Jede ausgeprägte UV-Exposition führt zu einer Dermatitis solaris. Besonders häufig davon betroffen sind hellhäutige Menschen (Hauttyp I und II); bei Menschen mit stärkerer Pigmentierung (Hauttyp III und IV) sowie bei dunkelhäutigen Menschen tritt ein Sonnenbrand nur sehr selten auf.

3. Ätiologie

Häufigste Ursache ist ein zu langer Aufenthalt in Sonnenlicht, jedoch können auch künstliche Lichtquellen (z.B. Solarium) oder der Lichtbogen beim Schweißen eine Dermatitis solaris hervorrufen.

4. Pathogenese

Die UV-Strahlung verursacht einen Schaden des Hautgewebes. Durch die primäre Schädigung der Epidermis werden verschiedene Entzündungsmediatoren freigesetzt, die zu einer Ausbreitung der Entzündung auf die Dermis führt. Eine schwache Schädigung führt dabei zu Epidermisproliferation, Hyperkeratose und Hyperpigmentierung, eine stärkere Schädigung auch zur Ausbildung von Blasen und hypopigmentieren Narben.

Auf molekularer Ebene löst die UV-Strahlung in den Keratinozyten Veränderungen der DNA und der RNA aus. In Experimenten mit menschlichen Zellkulturen konnte gezeigt werden, dass die Bestrahlung der Keratinozyten mit UV-B-Licht zu einer Freisetzung von miRNA führt. Die miRNA dockt an die umgebenden Zellen an und stimuliert sie zur Produktion von TNF-alpha. Mit dieser Entzündungsreaktion versucht der Körper, die geschädigten Zellen zu eliminieren. In Tierexperimenten zeigte sich, dass die Injektion der miRNA bei Mäusen die gleichen Symptome auslöst wie ein Sonnenbrand.

5. Klinik

Der Sonnenbrand manifestiert sich durch eine scharf begrenzte Rötung, Schwellung, Schmerzen, Juckreiz und evtl. auch Blasenbildung, die 6-8h nach Exposition auftreten, ihren Höhepunkt nach 1-1,5 Tagen erreichen und nach etwa 2 Wochen wieder verschwunden sind.

6. Diagnostik

Anamnese, zeitlicher Verlauf der Hautveränderungen und die scharf begrenzte Morphologie führen in der Regel zur Diagnose.

7. Histopathologie

Histopathologisch zeigen sich in der Epidermis dyskeratotisch veränderte und vakuolisierte Keratinozyten, gefolgt von einem Ödem und evtl. einer Blasenbildung. Die oberen Gefäße in der Dermis sind erweitert und weisen ein perivaskuläres Rundzelleninfiltrat auf.

8. Differenzialdiagnose

Differenzialdiagnostisch muss an eine phototoxische Reaktion gedacht werden.

9. Therapie

9.1. Lokale Therapie

Leichte bis mittelschwere Sonnenbrände können lokal mit Glukokortikoiden (z.B. Hydrocortison 0,5% - 1,0% oder Betamethasonvalerat 0,1%) in Form von Cremes oder Lotionen behandelt werden. Alternativ kann man auch einen dexpanthenolhaltigen Schaum auf die betroffenen Areale auftragen. Zusätzlich sind kühlende, feuchte Umschläge zur Beschwerdelinderung hilfreich. Vorhandene Bläschen sollten zur Infektionsprophylaxe mit Antiseptika (z.B. Polihexanid) behandelt werden.

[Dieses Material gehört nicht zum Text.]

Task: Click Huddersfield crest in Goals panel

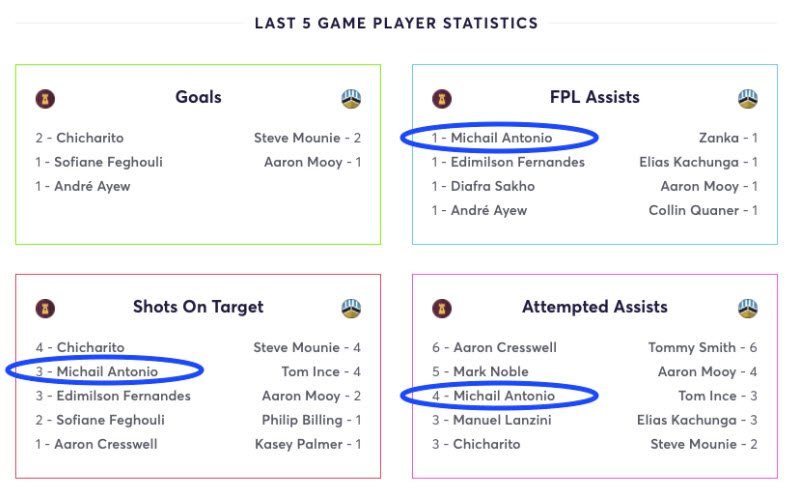Action: 351,99
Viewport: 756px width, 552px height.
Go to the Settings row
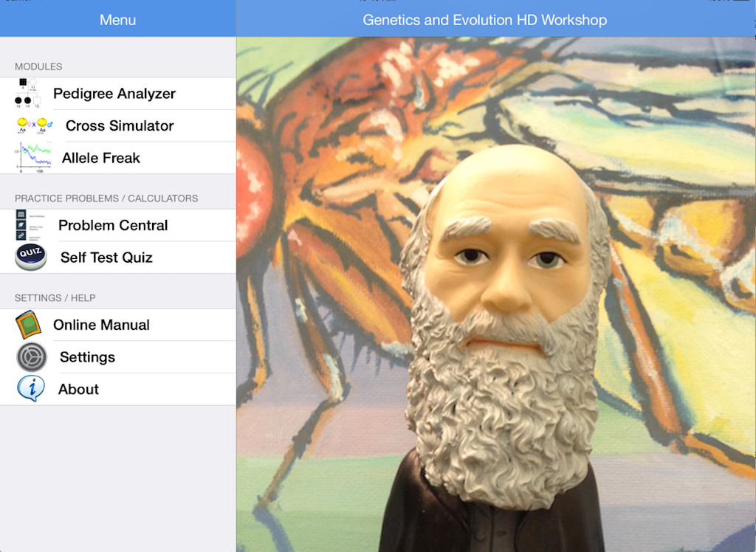118,357
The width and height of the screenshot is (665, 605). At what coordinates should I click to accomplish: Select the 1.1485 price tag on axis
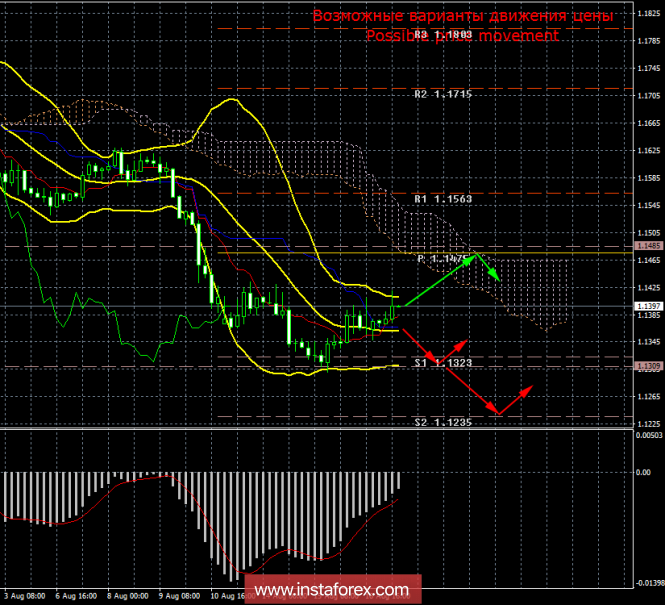(646, 245)
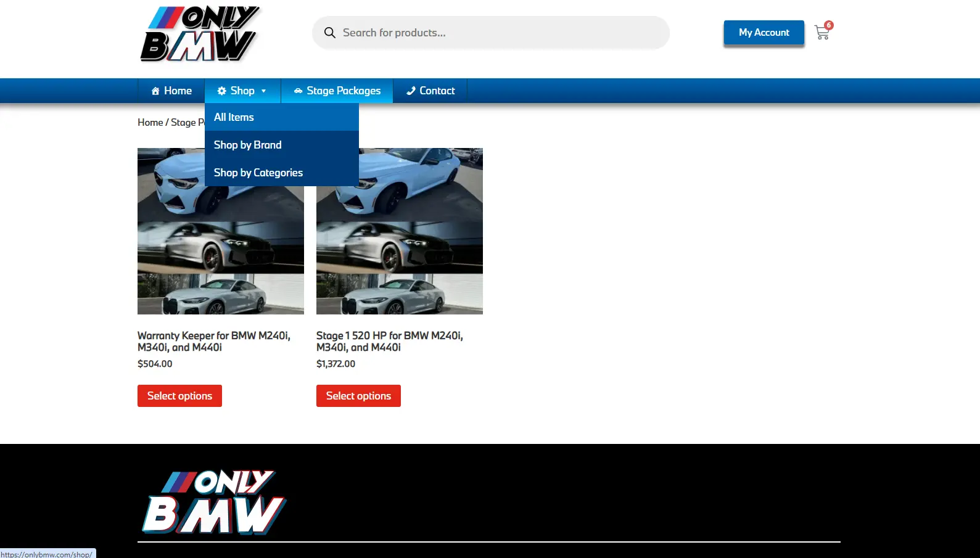Click the house icon beside Home
This screenshot has width=980, height=558.
click(155, 91)
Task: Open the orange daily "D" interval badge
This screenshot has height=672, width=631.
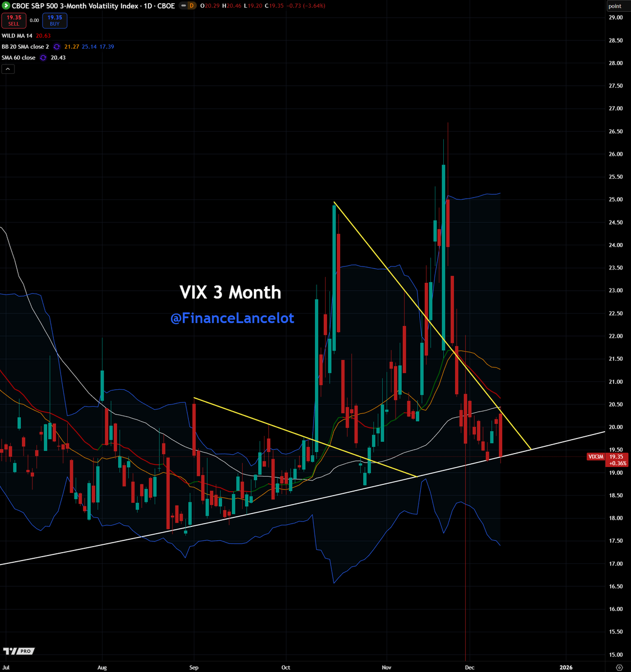Action: pyautogui.click(x=191, y=6)
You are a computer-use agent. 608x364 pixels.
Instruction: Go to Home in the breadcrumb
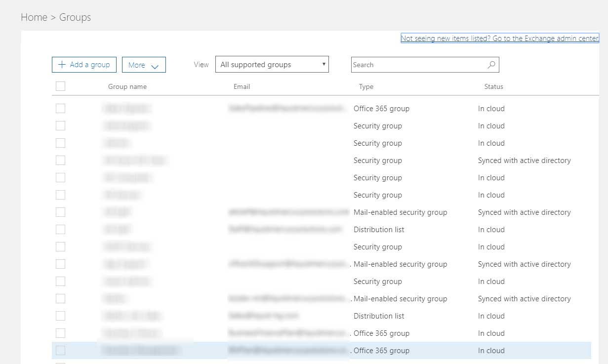(x=34, y=17)
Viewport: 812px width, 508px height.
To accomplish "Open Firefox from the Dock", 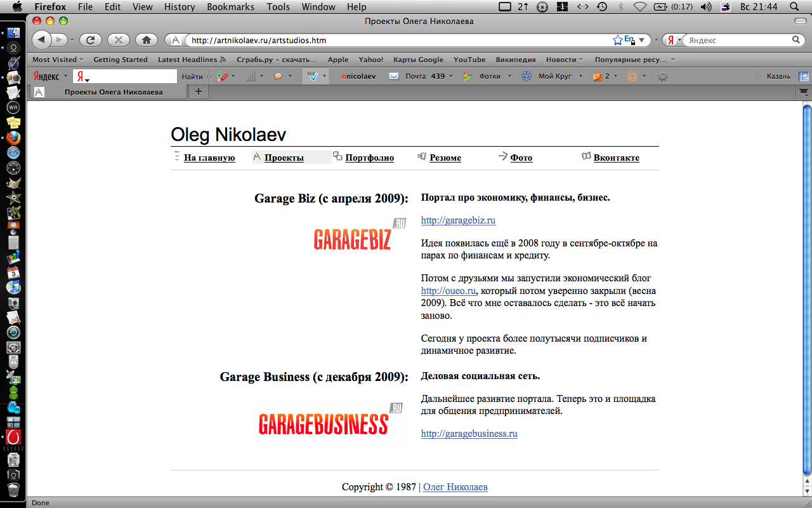I will pyautogui.click(x=13, y=138).
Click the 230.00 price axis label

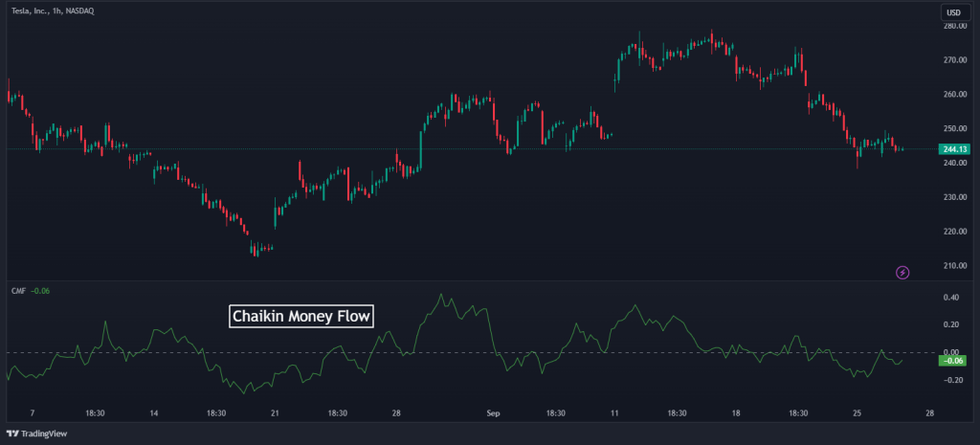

9.1.1. NRF-Rezeptur für eine Betamethason-Emulsion

  • Hydrophile Betamethasonvalerat-Emulsion 0,025%, 0,05% oder 0,1% (NRF 11.47.) ad 50,0 g, Dos.: Initial 2x/Tag dünn auftragen, bei Besserung 1x/Tag dünn auftragen.

9.2. Systemische Therapie

Als Sofortmaßnahme bei schweren Sonnenbränden werden Antiphlogistika wie z.B. Diclofenac oder Acetylsalicylsäure (oral) und einmalig 1 g Vitamin C (oral) verabreicht. Außerdem können bei sehr schweren Sonnenbränden systemische Glukokortikoide (z.B. Prednisolon oder Methylprednisolon) eine weitere therapeutische Option sein.

10. Folgen

Häufige Sonnenbrände bei hellhäutigen Menschen führen in höherem Lebensalter oft zur aktinischen Keratose.

11. Prophylaxe

Vor Sonnenexposition, sollte eine Hautcreme einem Lichtschutzfaktor appliziert werden.